All of us have been given the Faith so that the goal of life eternal will be real and tangible for us. We touch the goal every time we receive Christ worthily and lovingly in the Eucharist, every time we fully and honestly confess our mortal sins in confession, every time we reach out in love, without judgment and with compassion, to the others that God has placed in our lives.
" 'Let the hearts of those who seek the LORD rejoice.' Although man can forget God or reject him, He never ceases to call every man to seek him, so as to find life and happiness. But this search for God demands of man every effort of intellect, a sound will, 'an upright heart', as well as the witness of others who teach him to seek God.

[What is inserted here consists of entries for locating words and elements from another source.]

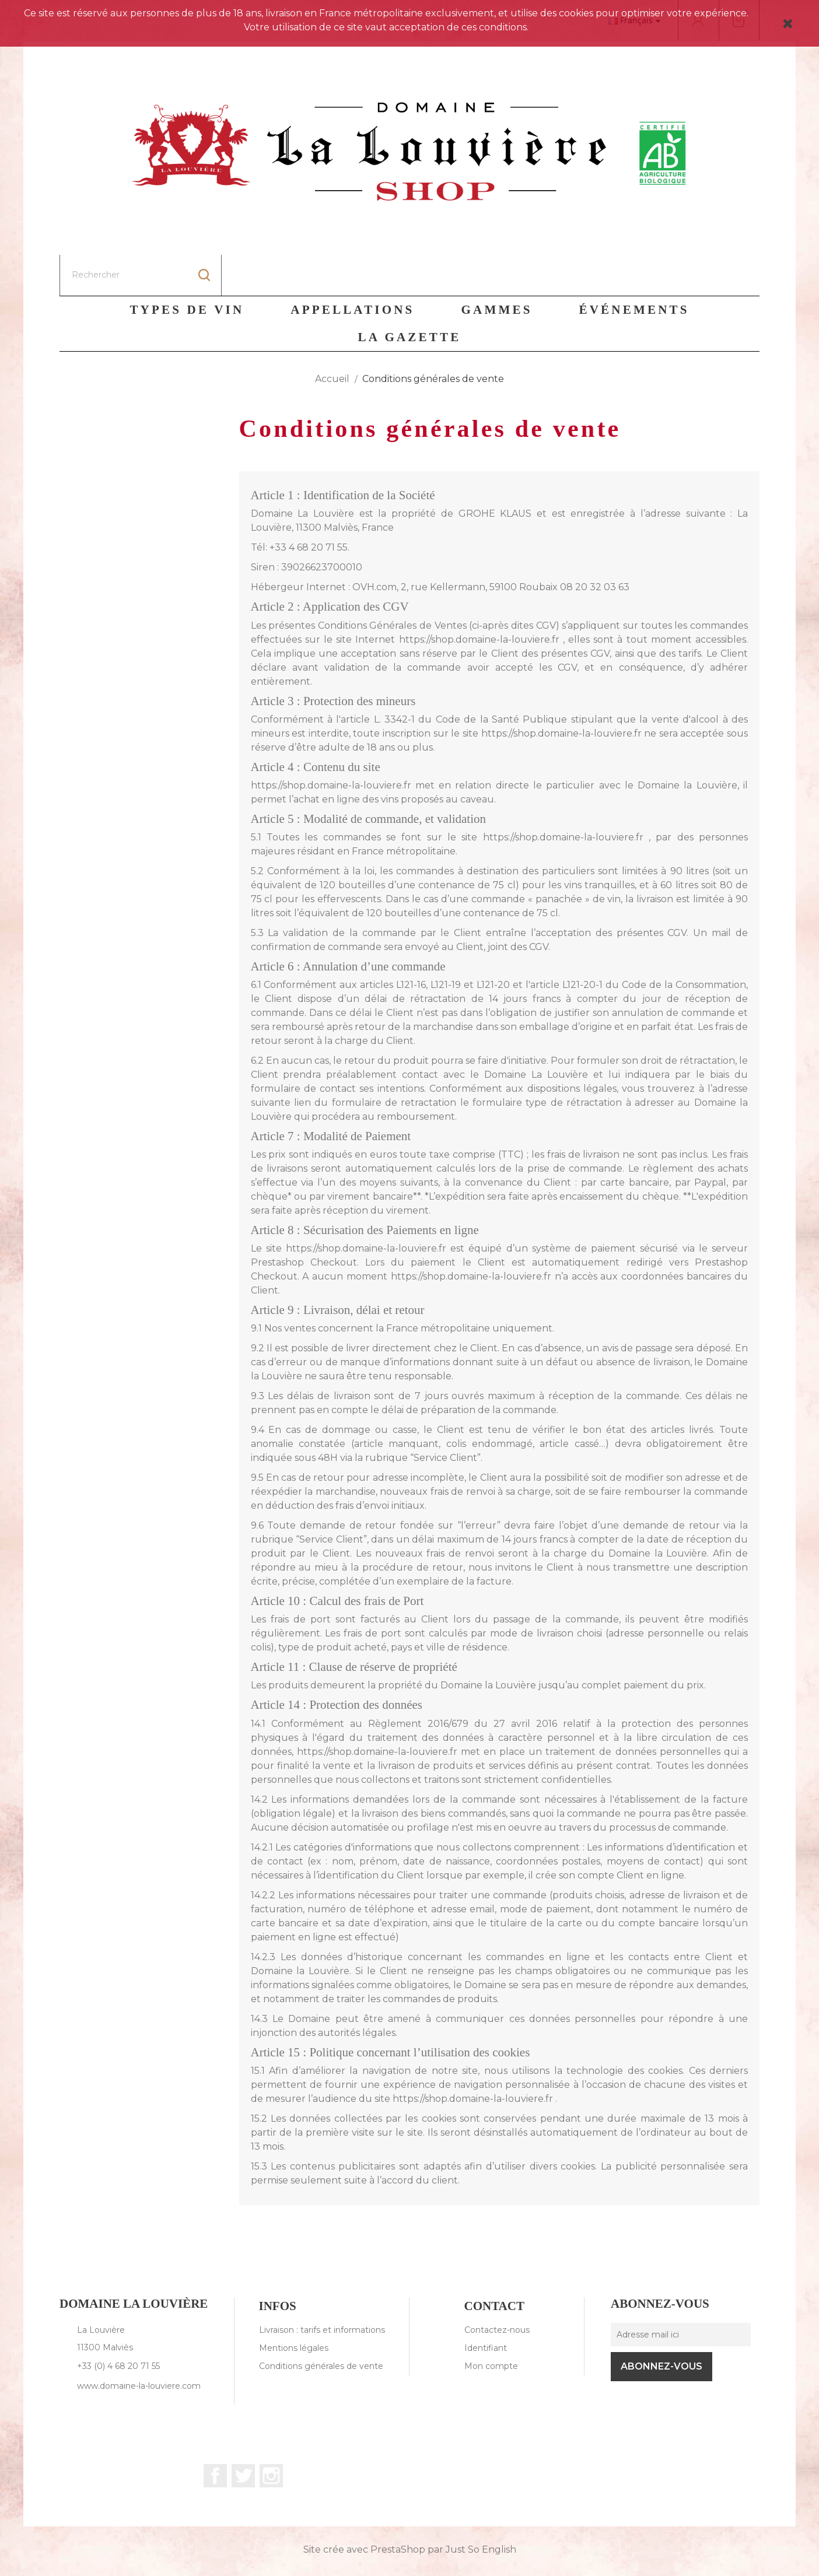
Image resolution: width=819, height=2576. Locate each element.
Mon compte (491, 2325)
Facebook (215, 2435)
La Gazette (409, 296)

"You are great, O Lord, and greatly to be praised: great is your power and your wisdom is without measure. And man, so small a part of your creation, wants to praise you: this man, though clothed with mortality and bearing the evidence of sin and the proof that you withstand the proud. Despite everything, man, though but a small a part of your creation, wants to praise you. You yourself encourage him to delight in your praise, for you have made us for yourself, and our heart is restless until it rests in you. (St Augustine) (CCC 30)
Jesus rose. We remember Him in this way every Sunday, as we do today through the bright rose color which the Church wears in the midst of penitential violet in the Lenten season. He truly goes before us to show us the way and promises us a share in His life eternal which we touch and which we receive already through His holy Church in Word and sacrament.
Jesus gives Himself for mercy. He "for-gives" us each time we approach Him in sorrow, he gives Himself back to we who have rejected Him in the evil we have done through the sacrament which restores the joy of our youth and enables us to approach His holy altar, receiving Communion worthily, attentively and devoutly.
And we "re-joy", we receive in Christ once again the gift of joy because through this inestimable gift of the holy Mass we are able to give ourselves to Him in love who first gave Himself for us.
He rose, giving Himself for mercy, and we rejoice.